Pruzzo (ds Savona): non é il diesse a finire dietro la lavagna, bensì la situazione caotica creatasi in merito alla gestione delle operazioni di mercato. Troppi consulenti o presunti tali gravitano intorno al club, creando confusione. Un binomio Pruzzo-Di Napoli è più che sufficiente per completare la rosa e costruire una buona squadra.
Giammarioli (ds Cremonese): Cremona non è Gubbio e non consente troppi esperimenti. Tanti giovani e molte scommesse: difficile così puntare alla vittoria del campionato, unico e reale obiettivo del Cavaliere Arvedi da otto anni. Se in Umbria si poteva sperimentare senza patemi d'animo, in grigiorosso l'imperativo è uno solo: vincere...
Meluso (ds Cosenza): sul mercato non è scattata l'empatia con mister Cappellacci e le divergenze iniziano ad emergere.
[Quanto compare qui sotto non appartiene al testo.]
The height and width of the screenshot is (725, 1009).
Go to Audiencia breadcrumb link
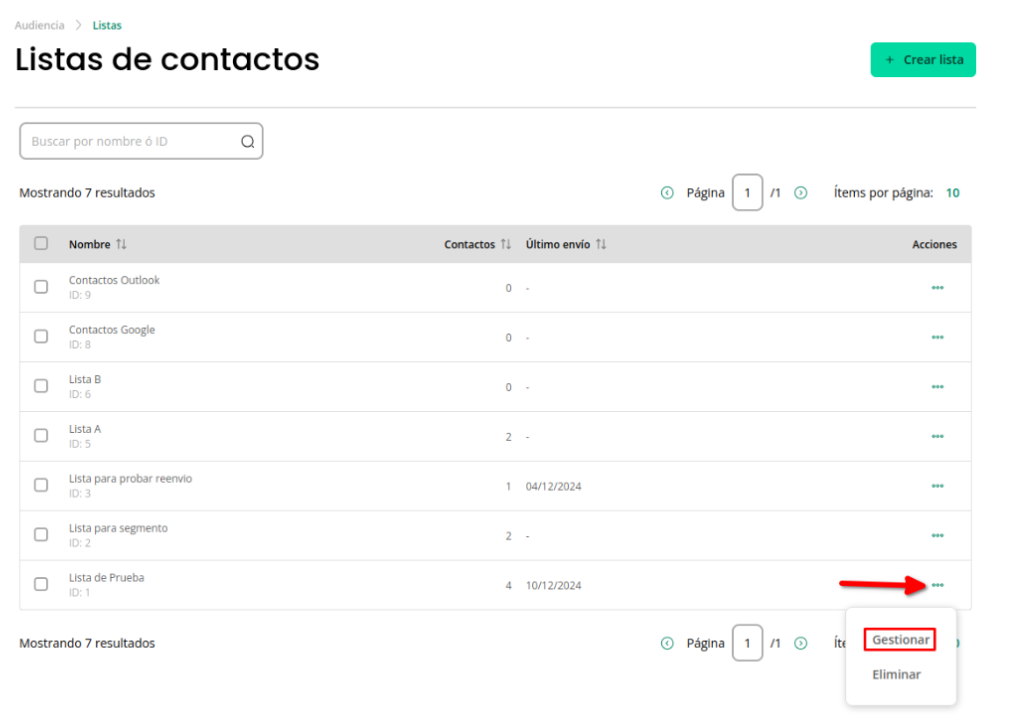39,25
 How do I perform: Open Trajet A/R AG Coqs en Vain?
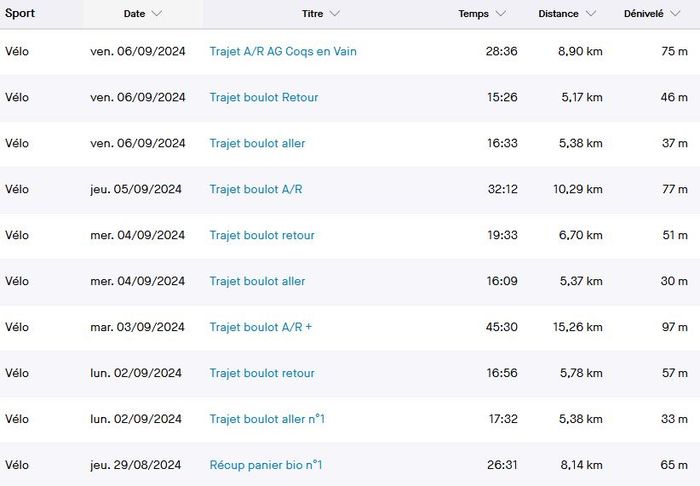[x=283, y=52]
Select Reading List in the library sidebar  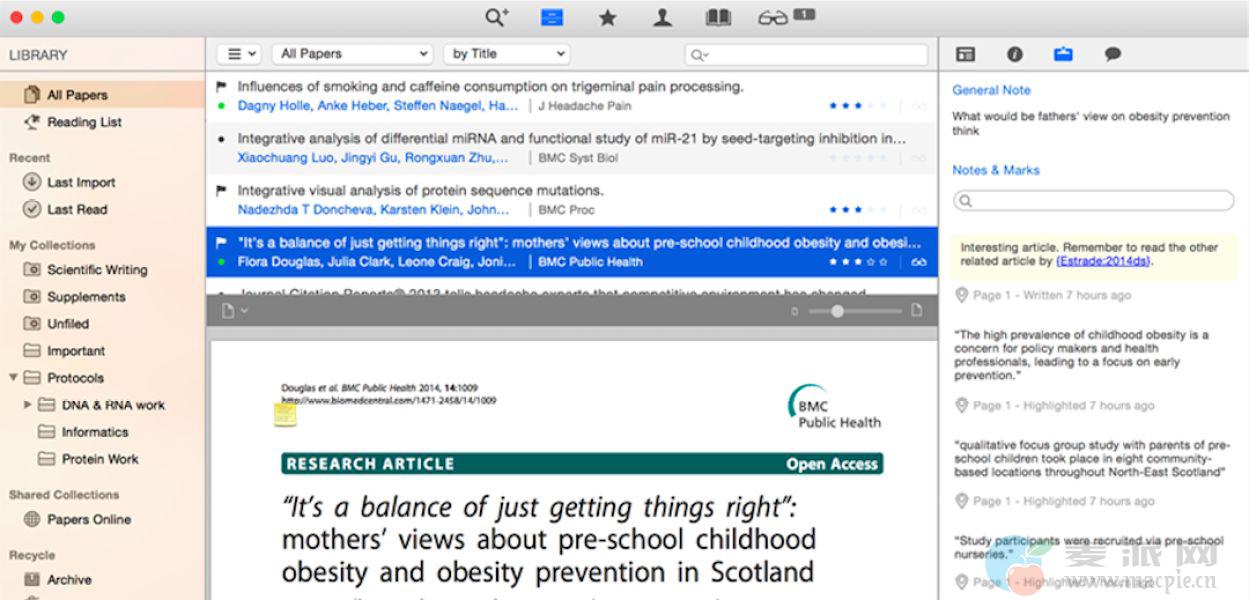[84, 122]
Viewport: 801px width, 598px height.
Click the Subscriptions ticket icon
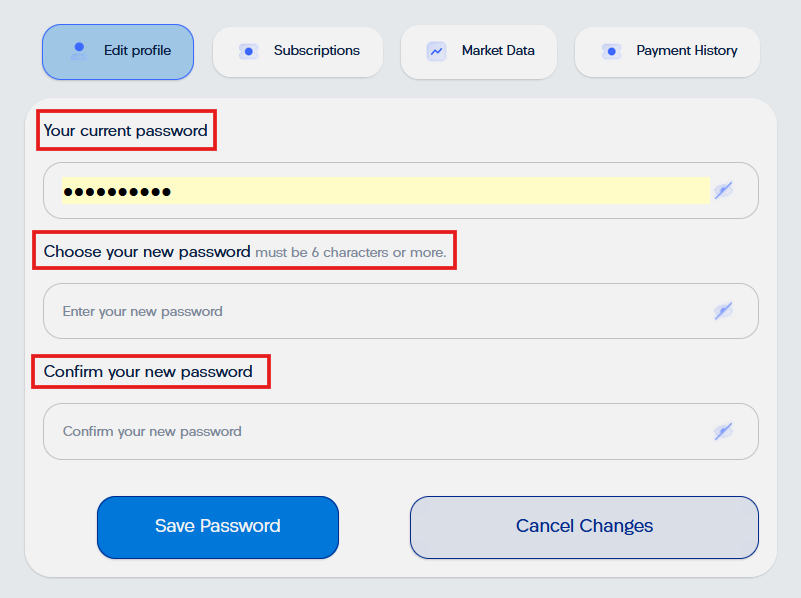point(248,52)
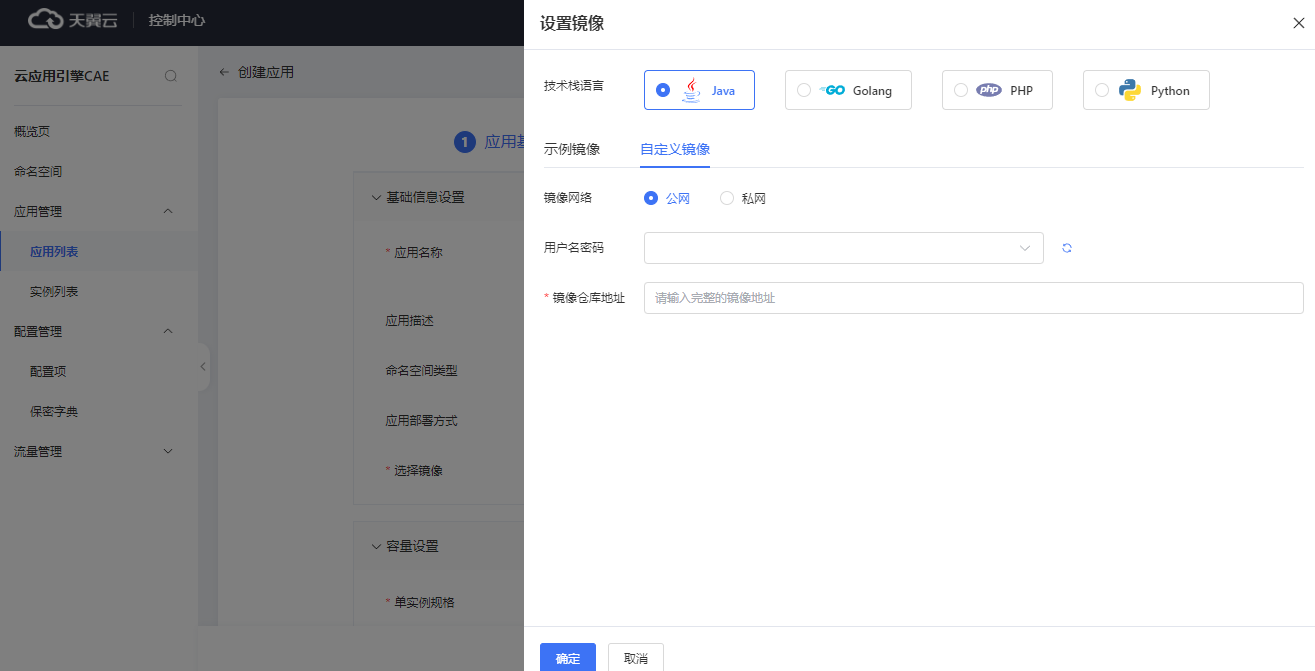Screen dimensions: 1315x671
Task: Pick the Python language option
Action: pos(1145,90)
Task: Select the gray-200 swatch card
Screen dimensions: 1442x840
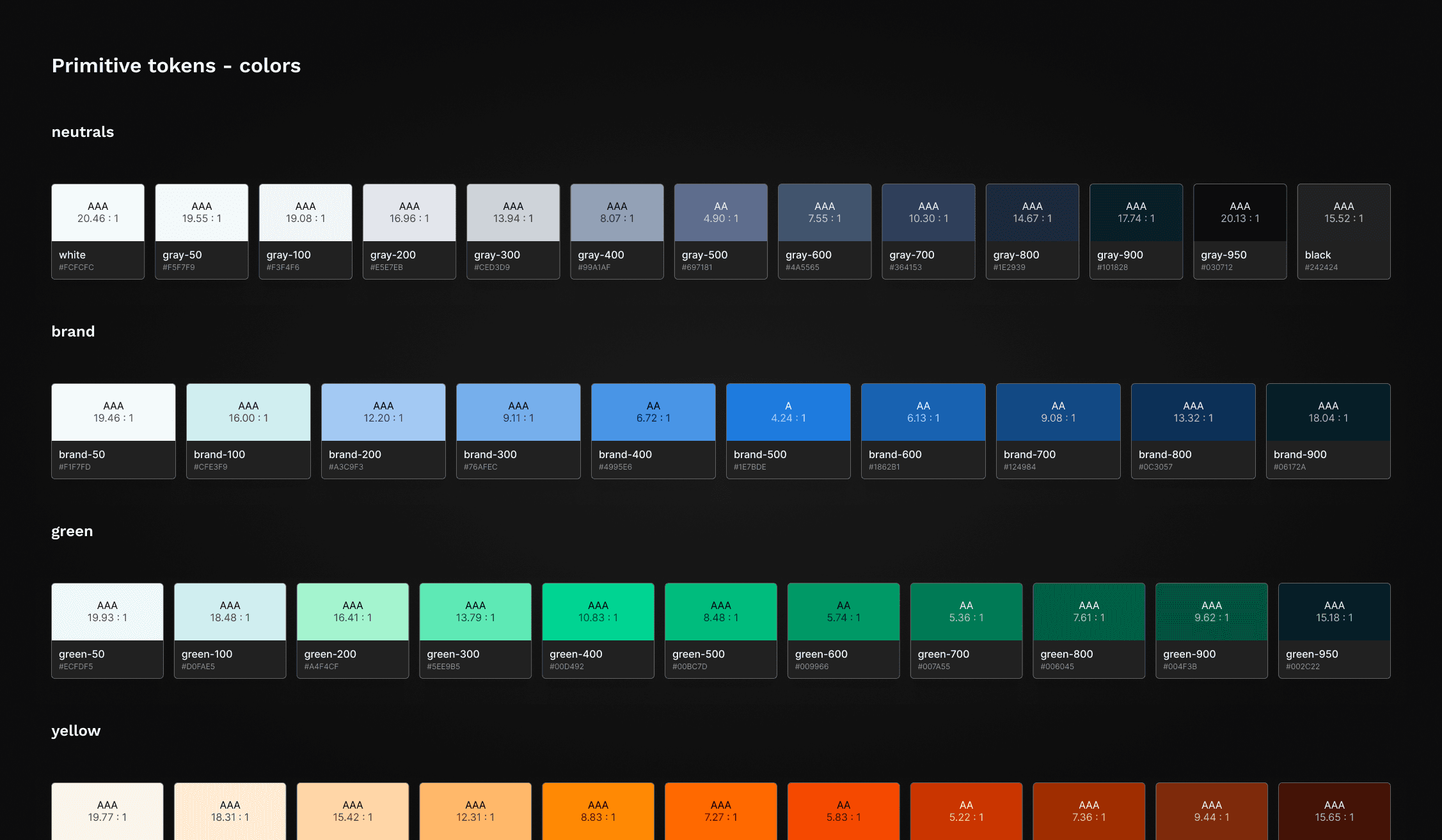Action: (x=409, y=231)

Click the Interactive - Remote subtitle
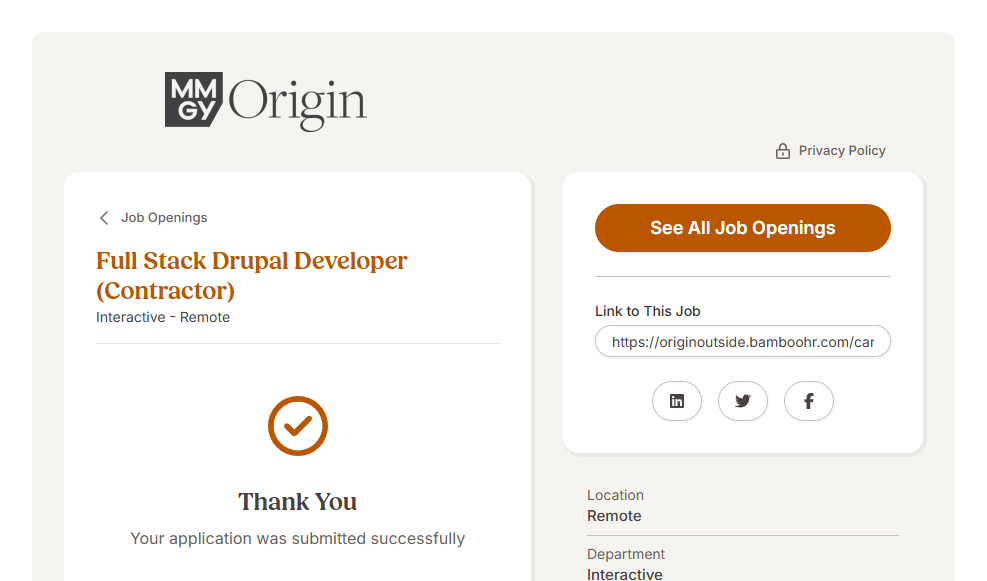coord(163,317)
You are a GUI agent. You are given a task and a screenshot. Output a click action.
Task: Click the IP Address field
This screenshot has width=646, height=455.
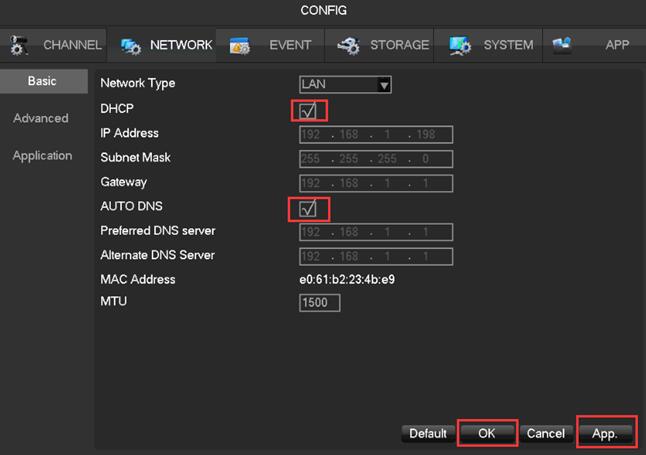[x=376, y=134]
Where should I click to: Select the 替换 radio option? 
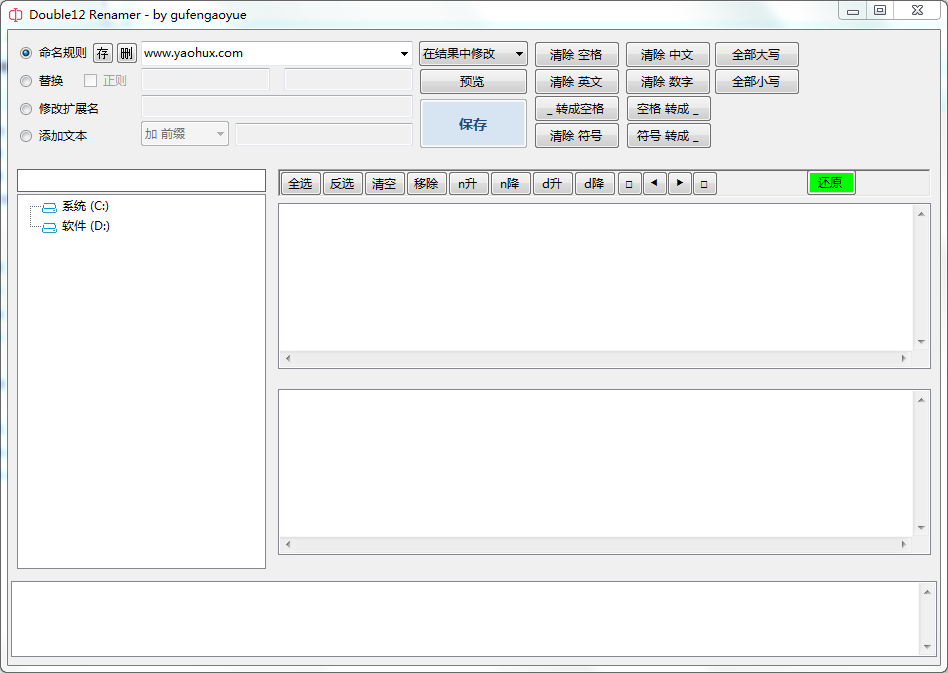[x=27, y=81]

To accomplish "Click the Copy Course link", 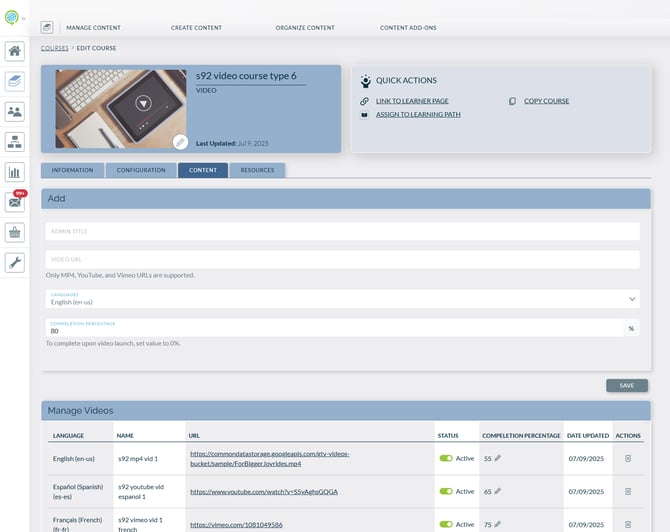I will (x=546, y=101).
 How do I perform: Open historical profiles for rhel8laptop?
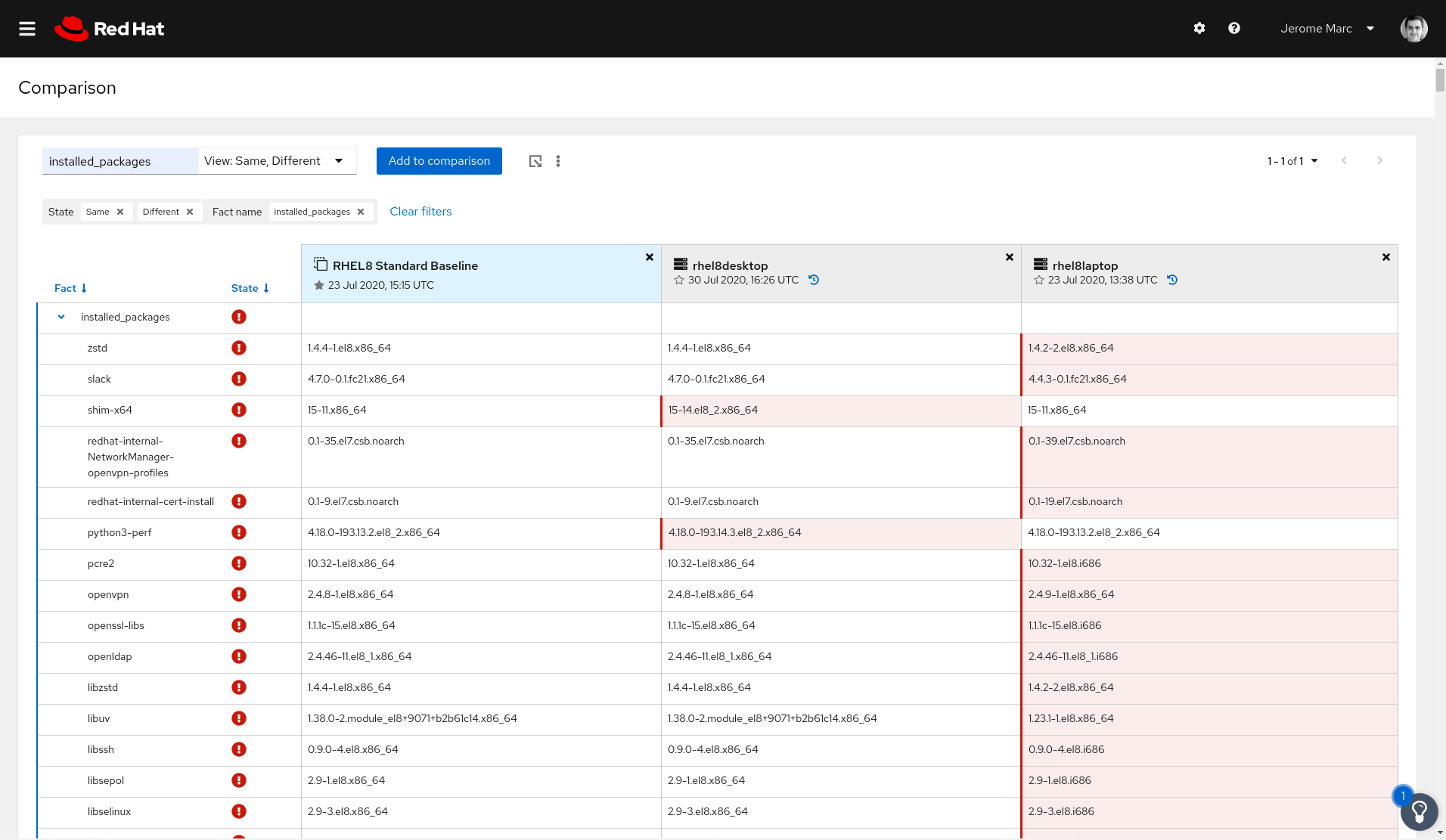coord(1172,280)
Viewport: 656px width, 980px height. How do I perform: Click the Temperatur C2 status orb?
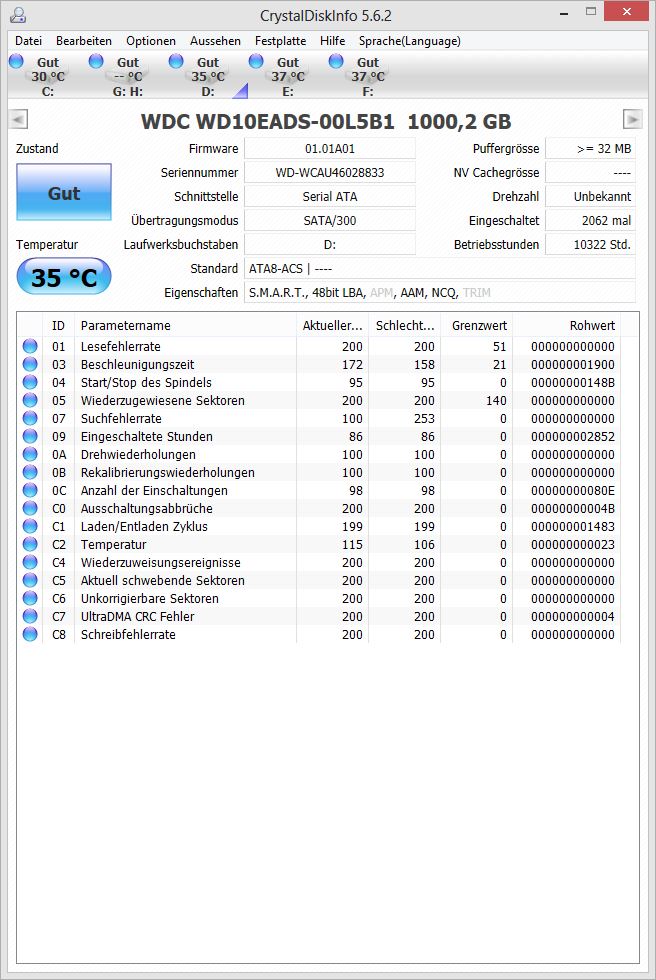(x=29, y=544)
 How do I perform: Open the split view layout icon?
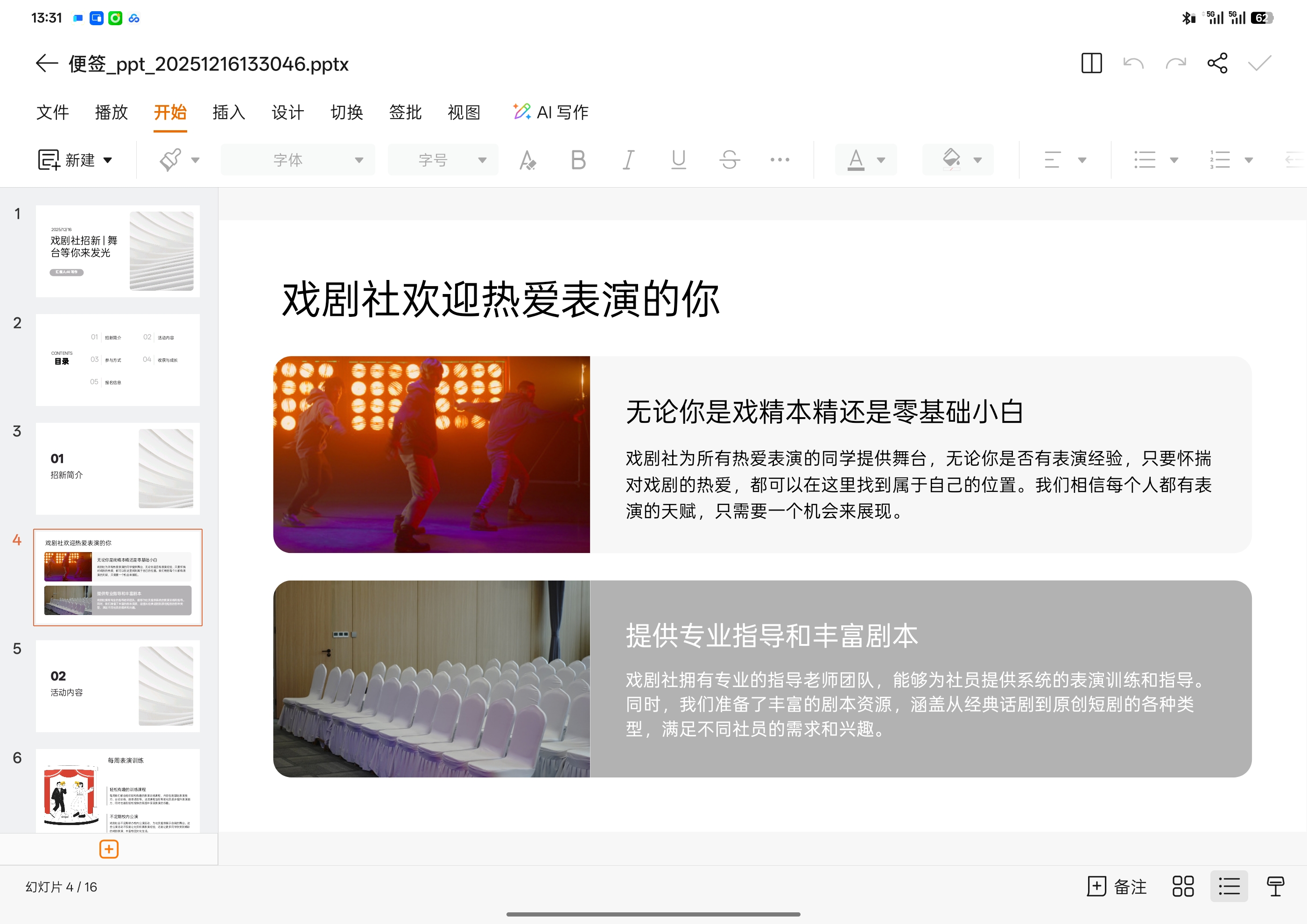pyautogui.click(x=1091, y=63)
Per i ruoli di difensori centrali e terzini sinistri il tecnico non é stato assecondato ed inoltre i mancati rinnovi a due idoli della tifoseria rossoblu come Guidi e Frattali hanno acuito le distanze. La situazione é da monitorare per il futuro...
Antonelli (dt Pro Patria): la situazione a Busto Arsizio lascia perplessi in molti. Gli scarti, arrivati in massa, da Reggio Emilia e Monza non possono bastare per garantire la salvezza. Da capire quanto su queste scelte incida l'ex esterno del Bari e non ci sia dietro una longa manus di qualche altro direttore...
Mancini (dg San Marino): l'anno scorso non retrocedeva nessuno e tutto (o quasi) era concesso. Quest'anno rischia grosso. Troppi elementi con poca esperienza in categoria e mister debuttante in panchina. Senza qualche altro calciatore di spessore e leadership potrebbero profilarsi durante l'anno reali sofferenze...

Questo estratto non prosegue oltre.